「あまりクラリス殿を困らせないでくださいよ」とたしなめるような言葉をランティスに言うのは、薄ら笑いを浮かべたディオンだった。


「クラリス殿も仕事があるのですから」


「それは分かっているよ」とランティスは言うのだが、分かっているならそんな発言をするなと心の中で毒ついた。

それからクラリスは執務室の机に茶を持っていく。差し出すとランティスが「何のお茶?」と尋ねるので「ジルダのストレートです」と答えた。

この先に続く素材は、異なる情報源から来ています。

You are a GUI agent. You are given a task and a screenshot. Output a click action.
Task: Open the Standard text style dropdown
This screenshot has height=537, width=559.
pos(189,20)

「起き抜けのものと同じくらい渋めに淹れました。それを飲んで目でも覚まして寝言もやめてください」

「え、俺の発言って寝言扱いなの?さすがにひどくない?」

「それほどあなたの発言が面倒くさいってことなのでしょう」とディオンは追加の資料を机の上に置いた。

「面倒くさいって、ええ? クラリス、本当に?」

そう尋ねるランティスにクラリスは顔も向けることなく淡々と作業をこなす。

「え、無視?」と尋ねてもクラリスは何も答えない。

面倒くさい発言ばかりする主人と話したくないと思う心は人間として正しいだろうとクラリスは思った。無礼だと言われようが、ここで発言をするよりはマシだとさえ思った。

ランティスはクラリスの態度に辟易しながら呟く。


「俺はきみとお話していたいんだけどなあ」


クラリスにはこの発言が聞こえていたが敢えて無視をして「私には仕事があります故、失礼いたします」と頭を下げた。